Organisational Performance
What do we mean by that? How do we define this? How do we monitor performance as a team? How do we take corrective action when needed? If we don’t do this as a team, who does it?
Our Culture
Is this an important item to us? Why? What do we aspire to culturally? How do we lead this? What’s our role? How do we monitor this?
Organisational Roadblocks
How do we stay attentive to where things are broken, not working, stuck, etc.? What’s our role in sorting this stuff out? Do we give this adequate time?
Our Talent
What’s our position on this? What’s our role in this? How active do we need to be? What’s the balance between developing our people and bringing in new talent? How do we keep abreast of this as a group?
So what?
Unchecked, 80% of an executive team’s focus defaults to what is reactive, immediate, and overly tactical. They just end up fixing problems. And without a clear view of the value of the team, reactivity becomes the norm. Even with a well-formed focus, the team is likely to struggle, because the tendency is to deal first with crises, or mini-crises, of a tactical nature. For Martin, who we remember as Jackie’s direct report, the higher level work becomes a lower priority. So developing strong rhythms in the executive team around staying focused on the right issues is important.
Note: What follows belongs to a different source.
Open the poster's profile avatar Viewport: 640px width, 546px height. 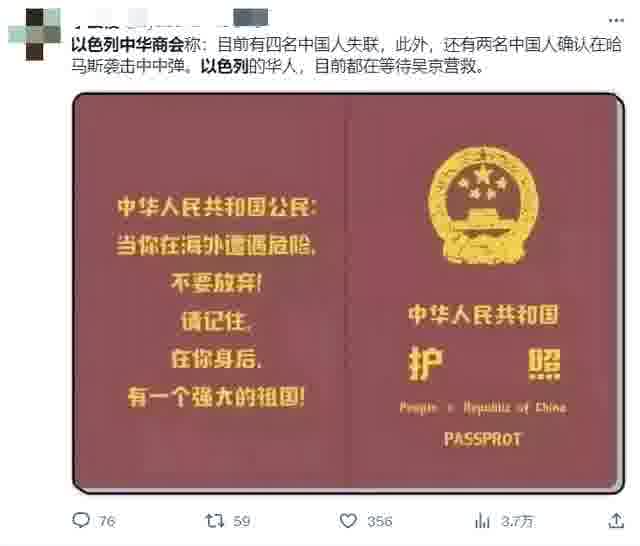tap(35, 34)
Executives like Martin have competing interests. He will be juggling these all the time. The work of Jackie’s executive team is only part of his focus. If we follow him around during an average day, we’d likely see that most of his judgements, and the work he does, is not as a member of Jackie’s team. He will make many decisions within his individual business, and will be continually delegating to others.
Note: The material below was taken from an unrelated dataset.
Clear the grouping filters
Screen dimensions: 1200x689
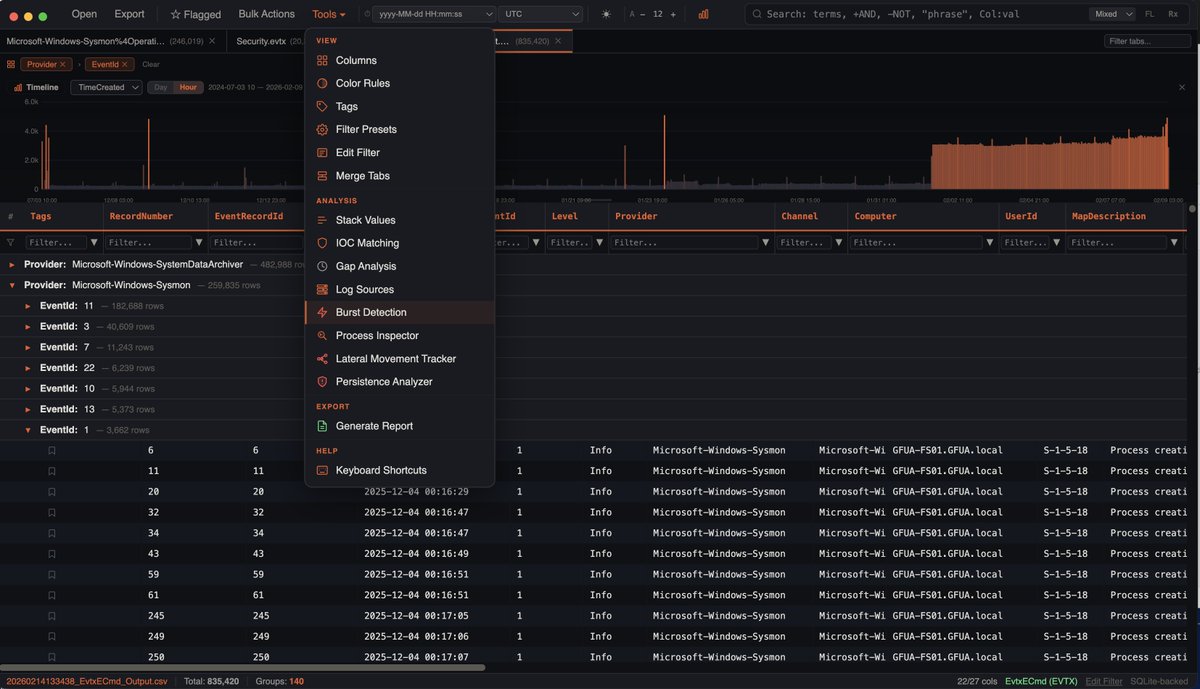coord(150,64)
He will necessarily have a “loose” relationship to Jackie’s executive team, and a “tight” relationship to the work he is held individually accountable for by Jackie. But as we’ve just seen, there is important work he will need to do in Jackie’s executive team, as part of that collective. If he doesn’t, value will be lost, because only the executive team can do that work. And everyone in Jackie’s team needs to step up to the team’s challenges.
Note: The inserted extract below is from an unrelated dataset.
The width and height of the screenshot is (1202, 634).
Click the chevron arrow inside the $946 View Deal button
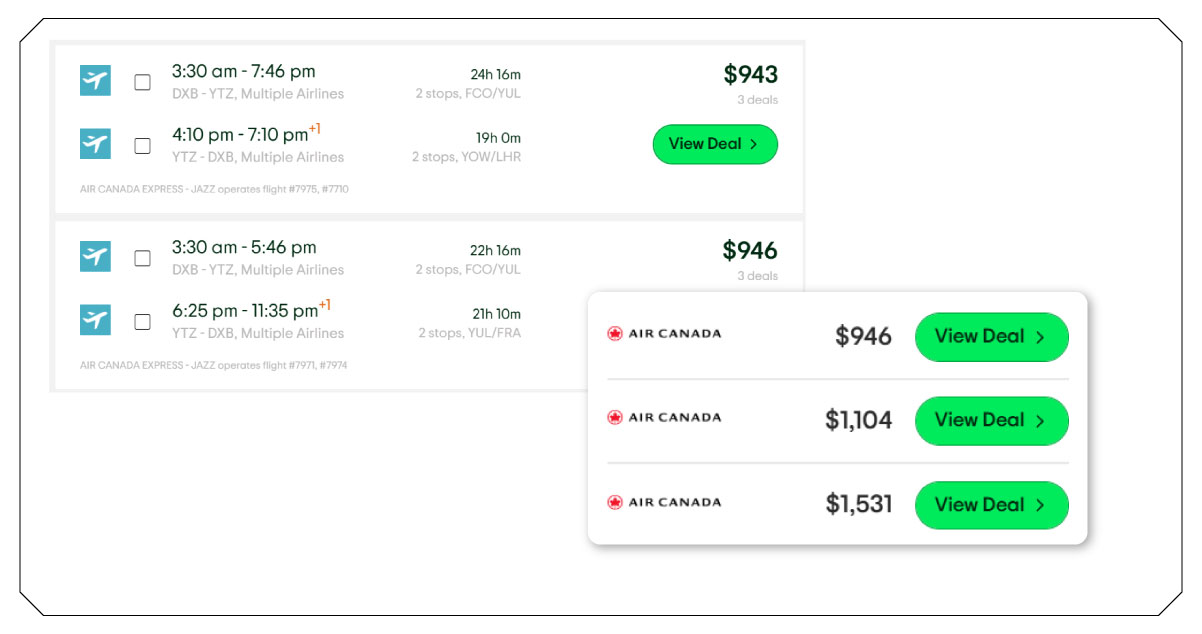point(1042,337)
So clarifying the work of Jackie’s team, committing to making this a collective focus, and creating mechanisms to return to that emphasis, is critical. Otherwise the executive team will be an amorphous group with a lack of purpose. It will feel to Martin like a background responsibility he returns to because he has to; one that gets in the way of him doing what he experiences as his real job. Team-building exercises usually kick in at this point, to solve a symptom and not the problem. And the downward spiral continues.
Creating context is creating stability
Executive team members operating as a cohesive group create the context for everyone and everything in the organisation. Chaos results when the context is absent. The work of the executive team is critical. It’s what the executive team holds on behalf of the organisation.
It sets the scene for everything else to occur; creating and maintaining overall direction, allocating resources, establishing organisational rhythms, processes, and policies, and managing culture. Only the leadership team can attend fully to the organisation’s context. If they don’t do it, it won’t happen. This is what creates organisational stability.
Everything hangs off this
Without being clear about this, without taking this seriously, without consciously avoiding being side-tracked into non-value-adding discussions, the executive team loses its way. Getting on well is never enough, if the team’s focus is mistaken or absent. But if the focus is sound, the team becomes powerful. The quality of relationships, dynamics of the team, and levels of trust, all become significant. They develop a collective potency they can never have when the team is unfocused. The executive team can now become great.
- Present bias refers to the tendency of people to give stronger weight to payoffs that are closer to the present time when considering trade-offs between two future moments: O’Donoghue, T., & Rabin, M. (1999). Doing it now or later. American Economic Review, 89(1), 103-124.